Prosigue el texto sobre los estupefacientes y la Ley Seca a partir de su última oración.

## FRAGMENTO PROPORCIONADO
────────────────────────────────────────
El uso de estupefacientes es, en principio, una decisión personal que debería estar exenta de control como una acción privada, pero que sin duda genera un aumento de la criminalidad que afecta a terceros. Sin embargo, tampoco la penalización ha conseguido eliminar el consumo, en tanto que las organizaciones delictivas han crecido y prosperado en tal forma que pueden desafiar a gobiernos, debilitar sus instituciones políticas y amenazar incluso la sobrevivencia de su sistema democrático.
Una situación semejante se produjo en EE.UU. hace un siglo. El alcoholismo constituía un problema cuya gravedad movilizaba a numerosas organizaciones mayormente religiosas, exigiendo su prohibición absoluta. El Congreso de aquel país cedió a esa presión y estableció mediante la enmienda XVIII la prohibición de fabricar, vender o transportar licores embriagantes. A partir de la vigencia de la denominada Ley Seca, comenzaron a desarrollarse las organizaciones mafiosas que se enriquecían con la venta ilegal, producida en laboratorios clandestinos. Algunas ciudades alcanzaron una indeseable celebridad por el dominio que esas organizaciones alcanzaron sobre la sociedad, como Chicago y su icónico capo di mafia, Al Capone.
────────────────────────────────────────
## DATOS REGISTRADOS

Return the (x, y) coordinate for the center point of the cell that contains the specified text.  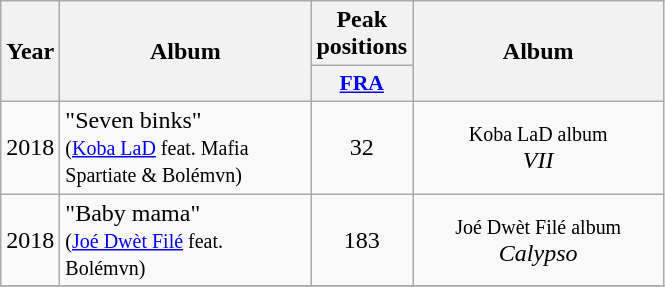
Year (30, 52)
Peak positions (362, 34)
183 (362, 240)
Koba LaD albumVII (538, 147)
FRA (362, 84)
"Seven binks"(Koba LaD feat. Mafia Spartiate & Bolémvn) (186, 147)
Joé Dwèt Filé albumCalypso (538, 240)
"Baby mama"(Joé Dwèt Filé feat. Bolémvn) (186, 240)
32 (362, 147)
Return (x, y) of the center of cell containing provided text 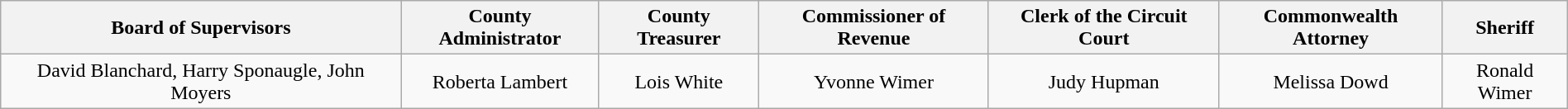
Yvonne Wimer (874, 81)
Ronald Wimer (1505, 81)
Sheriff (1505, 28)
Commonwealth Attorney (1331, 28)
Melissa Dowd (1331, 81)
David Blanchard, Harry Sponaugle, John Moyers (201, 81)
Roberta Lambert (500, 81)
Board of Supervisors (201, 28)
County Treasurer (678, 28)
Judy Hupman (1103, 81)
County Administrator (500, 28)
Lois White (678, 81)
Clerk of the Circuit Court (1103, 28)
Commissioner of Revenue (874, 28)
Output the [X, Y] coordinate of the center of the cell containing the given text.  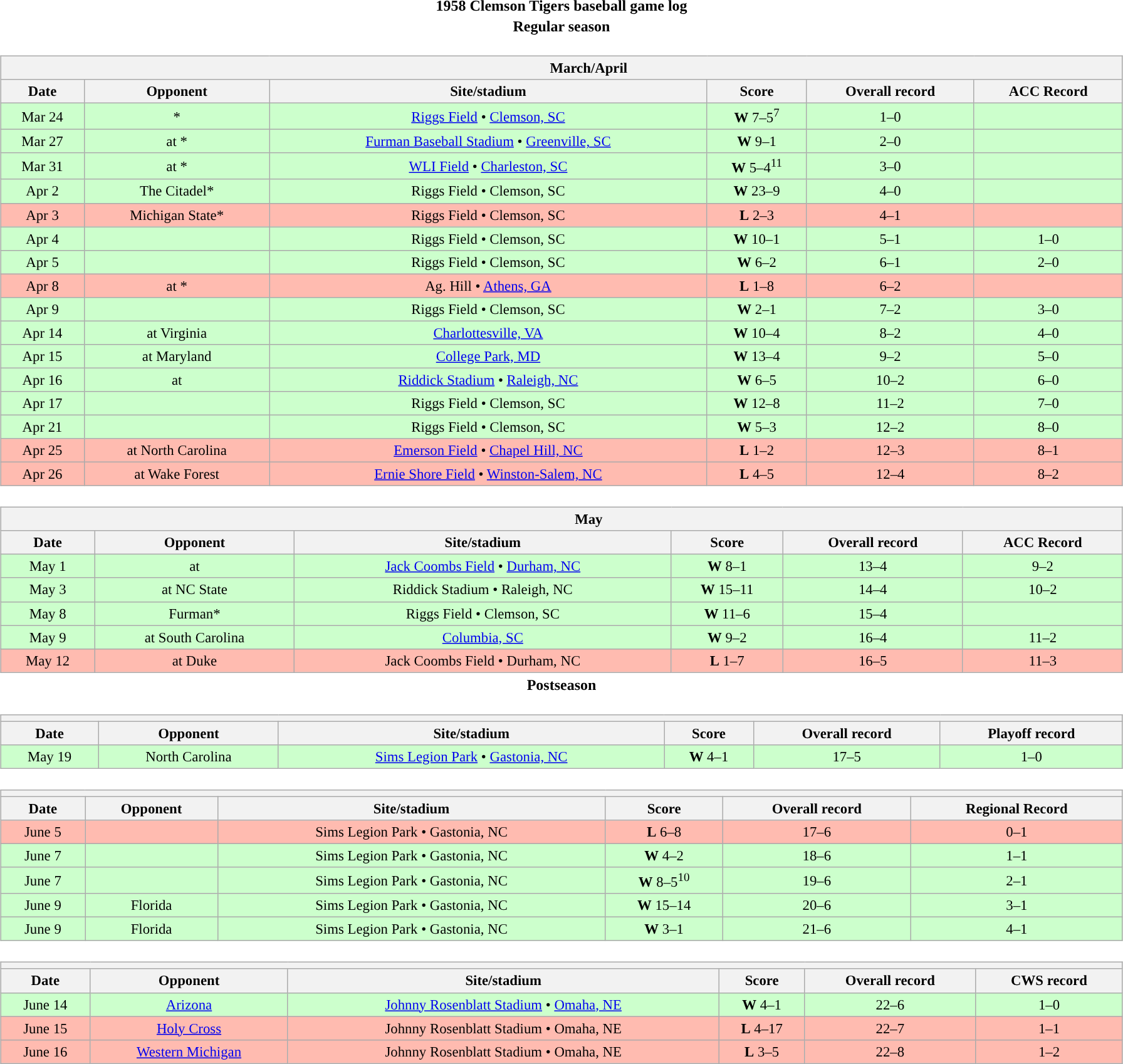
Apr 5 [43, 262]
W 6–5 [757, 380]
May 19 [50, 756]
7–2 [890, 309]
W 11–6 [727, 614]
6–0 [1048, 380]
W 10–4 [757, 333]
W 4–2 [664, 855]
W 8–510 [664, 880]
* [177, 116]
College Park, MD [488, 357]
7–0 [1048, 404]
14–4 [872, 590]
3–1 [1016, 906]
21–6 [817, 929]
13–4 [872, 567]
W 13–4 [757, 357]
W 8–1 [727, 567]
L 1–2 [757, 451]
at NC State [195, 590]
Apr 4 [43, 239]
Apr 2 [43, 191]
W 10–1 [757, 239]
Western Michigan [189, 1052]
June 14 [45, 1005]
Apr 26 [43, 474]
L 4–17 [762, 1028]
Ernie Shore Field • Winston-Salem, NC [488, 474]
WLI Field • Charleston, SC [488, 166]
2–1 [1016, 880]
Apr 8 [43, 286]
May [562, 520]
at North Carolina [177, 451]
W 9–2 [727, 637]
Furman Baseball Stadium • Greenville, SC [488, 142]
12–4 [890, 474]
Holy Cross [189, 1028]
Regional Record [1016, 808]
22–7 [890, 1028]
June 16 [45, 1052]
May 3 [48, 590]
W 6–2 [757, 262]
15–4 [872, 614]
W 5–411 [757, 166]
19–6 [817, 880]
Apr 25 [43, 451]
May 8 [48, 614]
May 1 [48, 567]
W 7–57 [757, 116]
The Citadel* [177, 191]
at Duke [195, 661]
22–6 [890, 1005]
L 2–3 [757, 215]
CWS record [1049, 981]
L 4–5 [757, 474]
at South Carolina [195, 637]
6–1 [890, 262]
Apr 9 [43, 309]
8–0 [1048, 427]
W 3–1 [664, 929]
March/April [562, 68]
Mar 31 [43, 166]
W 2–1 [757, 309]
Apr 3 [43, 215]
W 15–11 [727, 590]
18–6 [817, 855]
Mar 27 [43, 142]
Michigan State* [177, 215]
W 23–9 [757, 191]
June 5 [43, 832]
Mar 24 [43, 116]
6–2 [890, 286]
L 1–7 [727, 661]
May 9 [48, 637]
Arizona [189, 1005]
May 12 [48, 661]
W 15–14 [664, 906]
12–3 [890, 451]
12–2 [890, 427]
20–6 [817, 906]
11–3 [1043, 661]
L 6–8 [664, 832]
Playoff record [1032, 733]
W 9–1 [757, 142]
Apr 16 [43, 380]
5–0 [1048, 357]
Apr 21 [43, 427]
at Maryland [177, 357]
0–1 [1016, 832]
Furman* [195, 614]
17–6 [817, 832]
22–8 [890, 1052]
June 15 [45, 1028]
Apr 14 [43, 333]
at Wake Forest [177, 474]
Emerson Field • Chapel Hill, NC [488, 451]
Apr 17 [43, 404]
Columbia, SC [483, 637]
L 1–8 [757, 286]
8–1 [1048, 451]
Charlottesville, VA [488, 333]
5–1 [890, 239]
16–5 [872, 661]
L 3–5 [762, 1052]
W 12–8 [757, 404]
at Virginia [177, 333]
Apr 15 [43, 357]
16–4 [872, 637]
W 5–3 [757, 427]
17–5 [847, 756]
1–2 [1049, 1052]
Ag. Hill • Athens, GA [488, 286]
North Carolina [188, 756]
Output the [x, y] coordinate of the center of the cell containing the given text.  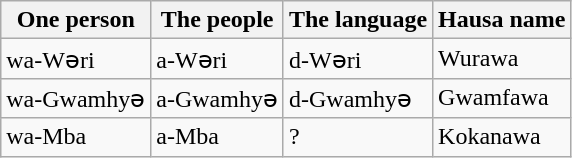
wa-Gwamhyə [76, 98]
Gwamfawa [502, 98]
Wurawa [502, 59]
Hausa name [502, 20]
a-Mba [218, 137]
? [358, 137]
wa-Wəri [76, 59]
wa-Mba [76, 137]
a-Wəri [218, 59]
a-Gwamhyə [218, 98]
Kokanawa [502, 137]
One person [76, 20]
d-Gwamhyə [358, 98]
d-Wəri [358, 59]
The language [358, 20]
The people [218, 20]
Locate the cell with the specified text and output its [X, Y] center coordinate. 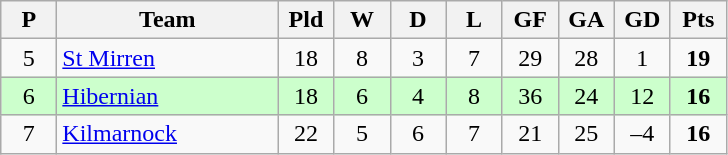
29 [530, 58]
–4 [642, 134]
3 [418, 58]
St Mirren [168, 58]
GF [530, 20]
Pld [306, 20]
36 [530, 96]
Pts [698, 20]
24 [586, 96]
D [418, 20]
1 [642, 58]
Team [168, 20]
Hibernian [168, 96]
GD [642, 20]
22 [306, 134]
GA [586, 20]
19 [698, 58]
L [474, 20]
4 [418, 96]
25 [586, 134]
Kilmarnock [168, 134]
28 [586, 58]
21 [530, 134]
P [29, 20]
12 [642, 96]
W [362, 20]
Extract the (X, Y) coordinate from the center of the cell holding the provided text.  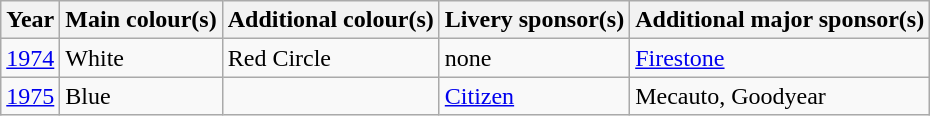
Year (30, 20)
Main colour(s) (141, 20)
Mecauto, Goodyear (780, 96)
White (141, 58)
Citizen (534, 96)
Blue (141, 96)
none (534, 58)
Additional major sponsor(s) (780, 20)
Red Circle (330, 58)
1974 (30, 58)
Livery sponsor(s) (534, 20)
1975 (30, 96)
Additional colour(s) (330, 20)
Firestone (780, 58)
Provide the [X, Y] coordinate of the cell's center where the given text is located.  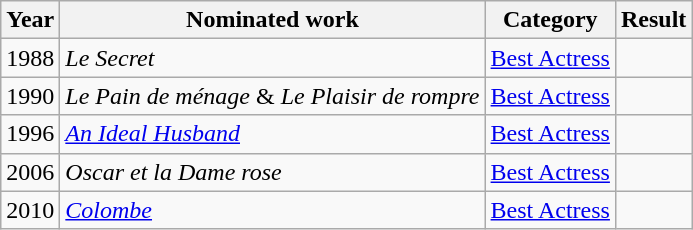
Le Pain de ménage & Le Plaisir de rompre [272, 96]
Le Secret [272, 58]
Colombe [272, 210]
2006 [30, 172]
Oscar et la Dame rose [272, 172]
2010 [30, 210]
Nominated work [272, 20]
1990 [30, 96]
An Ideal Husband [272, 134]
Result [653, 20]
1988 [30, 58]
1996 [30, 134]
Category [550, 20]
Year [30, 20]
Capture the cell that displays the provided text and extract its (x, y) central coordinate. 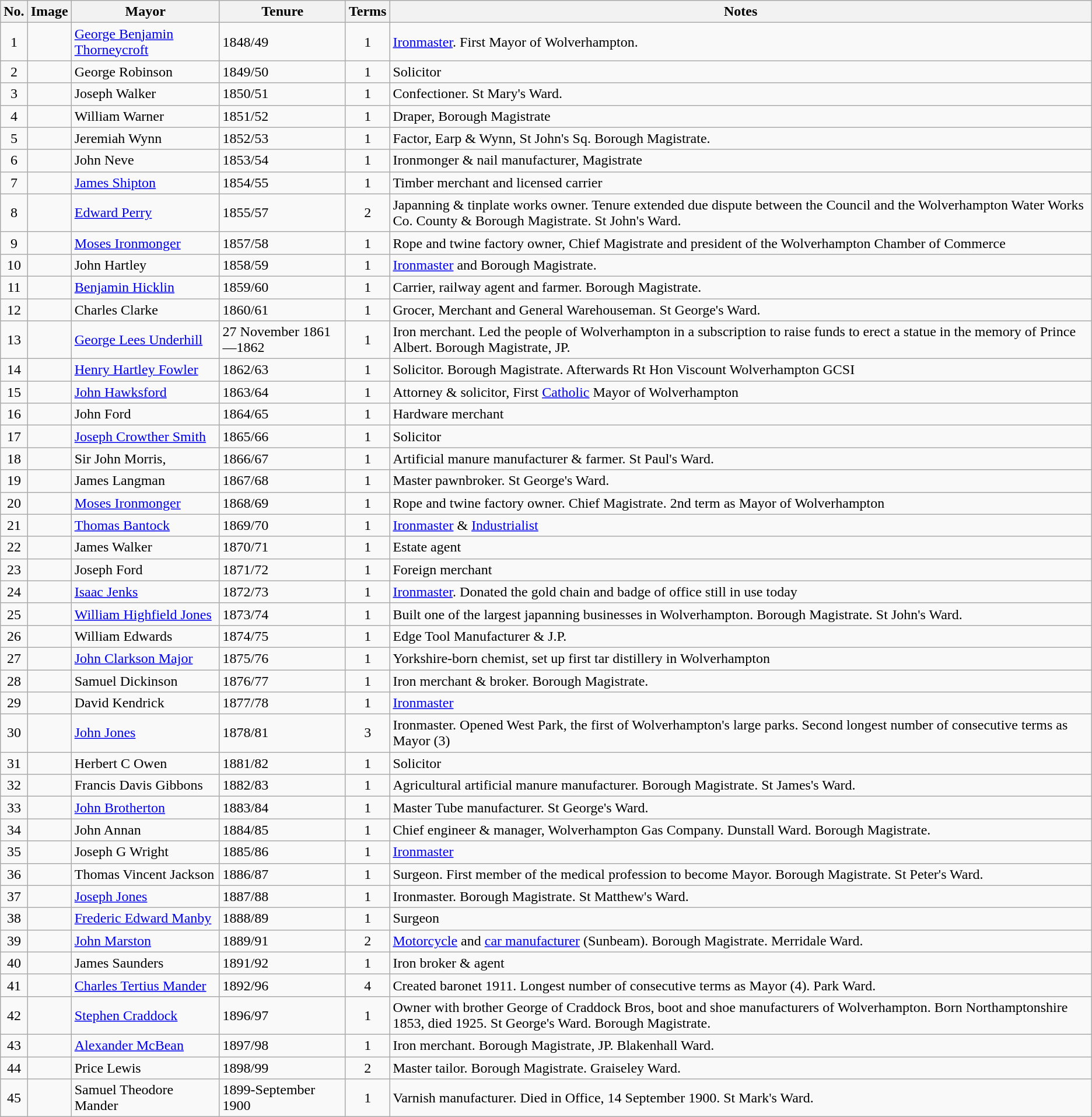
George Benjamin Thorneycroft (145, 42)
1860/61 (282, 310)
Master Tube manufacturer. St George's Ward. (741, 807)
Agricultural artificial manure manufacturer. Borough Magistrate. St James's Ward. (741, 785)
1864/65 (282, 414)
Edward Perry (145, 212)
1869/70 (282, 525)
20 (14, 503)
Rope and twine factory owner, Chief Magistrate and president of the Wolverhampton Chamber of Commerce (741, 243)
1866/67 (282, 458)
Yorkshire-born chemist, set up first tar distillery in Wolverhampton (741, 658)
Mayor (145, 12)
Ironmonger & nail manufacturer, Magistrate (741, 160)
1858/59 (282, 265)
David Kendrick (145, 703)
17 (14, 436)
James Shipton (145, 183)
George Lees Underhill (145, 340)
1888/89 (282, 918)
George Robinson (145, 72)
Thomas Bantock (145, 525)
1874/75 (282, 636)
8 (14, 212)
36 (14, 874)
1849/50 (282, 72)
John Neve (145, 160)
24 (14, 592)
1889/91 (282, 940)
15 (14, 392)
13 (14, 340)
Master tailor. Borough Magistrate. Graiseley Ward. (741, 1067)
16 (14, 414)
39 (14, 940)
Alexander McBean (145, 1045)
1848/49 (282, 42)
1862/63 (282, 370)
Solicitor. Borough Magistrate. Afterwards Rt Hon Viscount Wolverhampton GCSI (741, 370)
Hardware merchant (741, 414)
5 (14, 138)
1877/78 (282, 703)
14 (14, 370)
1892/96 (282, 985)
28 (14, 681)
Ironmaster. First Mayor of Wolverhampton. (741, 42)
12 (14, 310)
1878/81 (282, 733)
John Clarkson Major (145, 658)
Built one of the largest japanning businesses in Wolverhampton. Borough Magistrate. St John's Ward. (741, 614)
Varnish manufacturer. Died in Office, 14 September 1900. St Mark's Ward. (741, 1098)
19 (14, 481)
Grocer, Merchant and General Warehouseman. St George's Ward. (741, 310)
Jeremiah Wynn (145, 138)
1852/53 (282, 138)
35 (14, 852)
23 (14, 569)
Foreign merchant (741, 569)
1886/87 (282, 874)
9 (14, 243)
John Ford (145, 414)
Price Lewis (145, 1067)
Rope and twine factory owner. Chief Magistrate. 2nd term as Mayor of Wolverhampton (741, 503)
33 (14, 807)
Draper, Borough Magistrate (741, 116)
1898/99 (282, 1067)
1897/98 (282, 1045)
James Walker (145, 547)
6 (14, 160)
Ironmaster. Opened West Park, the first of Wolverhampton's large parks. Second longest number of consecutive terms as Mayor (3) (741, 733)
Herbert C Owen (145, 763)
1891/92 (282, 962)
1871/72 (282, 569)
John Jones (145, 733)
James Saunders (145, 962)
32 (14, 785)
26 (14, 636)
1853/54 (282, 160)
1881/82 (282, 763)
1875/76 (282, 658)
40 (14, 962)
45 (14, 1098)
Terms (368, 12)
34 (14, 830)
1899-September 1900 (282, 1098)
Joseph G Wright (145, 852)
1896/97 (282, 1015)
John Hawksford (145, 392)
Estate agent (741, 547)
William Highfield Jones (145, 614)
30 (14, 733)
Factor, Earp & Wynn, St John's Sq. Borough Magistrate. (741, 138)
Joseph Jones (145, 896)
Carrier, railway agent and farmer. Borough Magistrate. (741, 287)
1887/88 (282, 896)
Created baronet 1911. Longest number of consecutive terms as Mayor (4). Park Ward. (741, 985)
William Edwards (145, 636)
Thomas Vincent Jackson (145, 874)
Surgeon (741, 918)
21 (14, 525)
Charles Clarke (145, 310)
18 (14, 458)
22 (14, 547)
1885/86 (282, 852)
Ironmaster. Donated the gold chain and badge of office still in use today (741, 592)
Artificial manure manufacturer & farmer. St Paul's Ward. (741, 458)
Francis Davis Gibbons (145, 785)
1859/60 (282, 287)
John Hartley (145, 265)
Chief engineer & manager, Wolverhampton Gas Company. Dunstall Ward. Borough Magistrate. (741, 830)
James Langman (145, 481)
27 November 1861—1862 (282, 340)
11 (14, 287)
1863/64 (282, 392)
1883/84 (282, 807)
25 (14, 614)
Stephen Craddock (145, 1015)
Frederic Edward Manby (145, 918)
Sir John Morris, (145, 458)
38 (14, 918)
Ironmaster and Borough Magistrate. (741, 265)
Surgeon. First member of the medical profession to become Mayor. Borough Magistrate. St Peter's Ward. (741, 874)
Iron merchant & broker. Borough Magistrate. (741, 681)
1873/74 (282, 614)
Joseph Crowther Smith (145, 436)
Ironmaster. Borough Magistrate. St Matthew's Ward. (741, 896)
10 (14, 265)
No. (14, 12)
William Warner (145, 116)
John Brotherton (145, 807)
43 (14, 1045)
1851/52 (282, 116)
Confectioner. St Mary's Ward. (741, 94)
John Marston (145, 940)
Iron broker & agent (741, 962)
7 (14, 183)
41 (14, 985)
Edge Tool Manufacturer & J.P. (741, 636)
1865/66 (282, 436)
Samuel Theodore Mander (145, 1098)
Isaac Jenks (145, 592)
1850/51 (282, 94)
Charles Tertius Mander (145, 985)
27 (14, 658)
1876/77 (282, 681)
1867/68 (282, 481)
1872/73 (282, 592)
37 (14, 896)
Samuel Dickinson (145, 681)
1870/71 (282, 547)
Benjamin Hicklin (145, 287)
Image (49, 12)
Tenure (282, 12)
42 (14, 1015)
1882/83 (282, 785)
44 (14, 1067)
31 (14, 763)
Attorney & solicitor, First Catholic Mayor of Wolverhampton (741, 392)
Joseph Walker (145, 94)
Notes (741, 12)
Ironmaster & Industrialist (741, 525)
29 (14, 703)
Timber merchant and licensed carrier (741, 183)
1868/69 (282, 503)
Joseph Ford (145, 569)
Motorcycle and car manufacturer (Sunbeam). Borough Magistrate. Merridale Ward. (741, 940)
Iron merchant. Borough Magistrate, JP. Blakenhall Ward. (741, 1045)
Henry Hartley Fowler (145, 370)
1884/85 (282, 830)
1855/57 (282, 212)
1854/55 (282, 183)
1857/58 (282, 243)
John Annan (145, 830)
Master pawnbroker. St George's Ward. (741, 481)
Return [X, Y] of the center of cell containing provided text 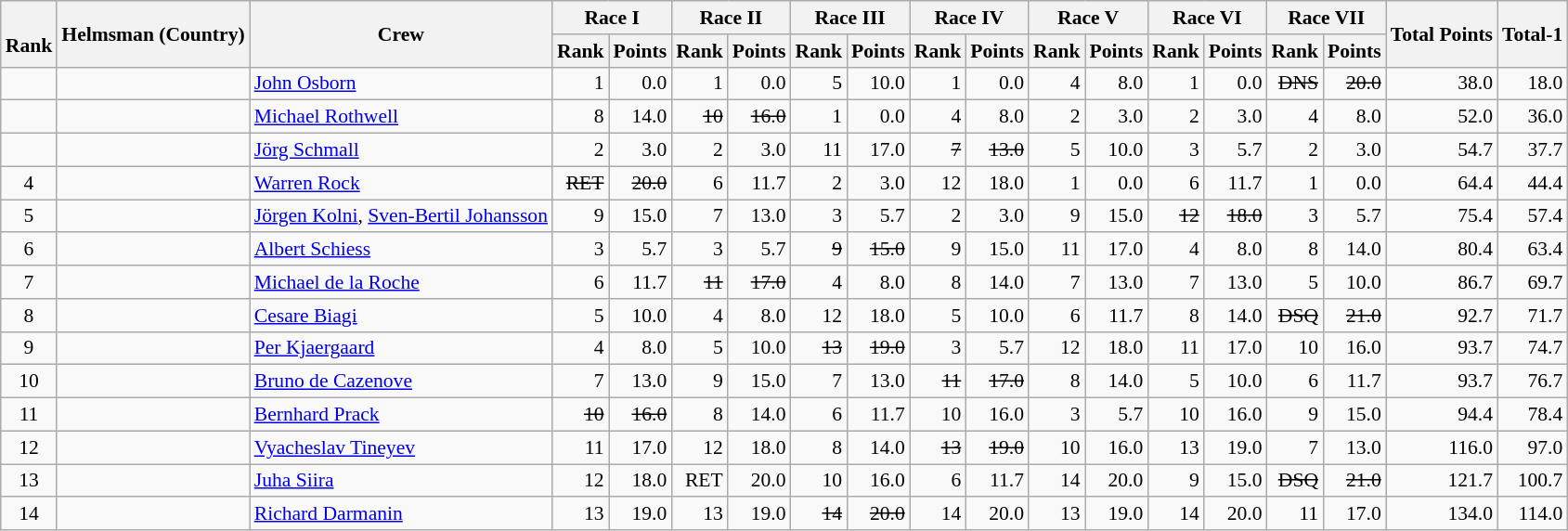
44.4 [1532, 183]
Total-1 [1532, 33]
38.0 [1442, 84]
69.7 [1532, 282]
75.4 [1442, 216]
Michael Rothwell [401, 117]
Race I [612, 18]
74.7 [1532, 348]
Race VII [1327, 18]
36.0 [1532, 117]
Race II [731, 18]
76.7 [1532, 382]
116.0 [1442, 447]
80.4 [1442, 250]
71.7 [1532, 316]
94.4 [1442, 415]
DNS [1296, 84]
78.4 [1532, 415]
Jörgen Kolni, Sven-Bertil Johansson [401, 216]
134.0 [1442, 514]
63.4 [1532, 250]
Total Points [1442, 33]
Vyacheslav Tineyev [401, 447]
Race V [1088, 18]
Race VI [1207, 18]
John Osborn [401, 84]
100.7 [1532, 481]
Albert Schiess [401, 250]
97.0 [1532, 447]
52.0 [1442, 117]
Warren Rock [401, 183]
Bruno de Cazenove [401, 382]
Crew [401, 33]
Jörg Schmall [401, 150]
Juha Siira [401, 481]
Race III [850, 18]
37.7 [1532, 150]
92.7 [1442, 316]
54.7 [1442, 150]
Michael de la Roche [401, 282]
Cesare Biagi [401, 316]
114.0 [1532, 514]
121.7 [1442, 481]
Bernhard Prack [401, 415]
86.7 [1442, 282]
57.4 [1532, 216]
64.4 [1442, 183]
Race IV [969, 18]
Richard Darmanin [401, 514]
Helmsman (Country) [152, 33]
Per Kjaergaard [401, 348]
────────────────────────────────────────
## RESULTADO
Una década después, la mayoría de los ciudadanos norteamericanos habían llegado a la conclusión de que la prohibición había alterado en tal grado las instituciones y la sociedad y causado tantas muertes por envenenamientos por consumir bebidas adulteradas, que el daño que estaba causando superaba ampliamente el que podía adjudicarse al alcoholismo. La enmienda fue finalmente derogada en 1933 por la enmienda XXI. Pero hay una diferencia con el fenómeno actual. La Ley Seca produjo el surgimiento de organizaciones delictivas exclusivamente en el territorio de los Estados Unidos, en tanto que la actual prohibición de las drogas, ha creado gigantescas corporaciones del delito fuera de aquel país.

La historia de Chicago parece repetirse, pero ahora en Cali o en Tijuana y delincuentes modernos como el colombiano Pablo Escobar repitieron las masacres, ejecuciones y violencia que en su momento protagonizara Al Capone.
La sociedad norteamericana no se siente tan amenazada y por lo tanto su respuesta puede no ser la misma que en aquellas circunstancias de hace un siglo. Y aunque se invoque la solidaridad continental y seguramente Washington siga con preocupación lo que ocurre en sus países vecinos, no es probable que el gobierno de aquel país adopte decisiones que modifiquen su orientación actual.
La despenalización del consumo de droga como decisión unilateral de uno o varios países, sin duda liberaría en ellos recursos que ahora se destinan a combatirla, pero sin el acompañamiento de EE.UU. tendría efectos limitados. El 80 % de las drogas que se producen en el área latinoamericana están destinadas al consumo del insaciable mercado del país del norte y las organizaciones que atienden esa demanda seguirían siendo clandestinas.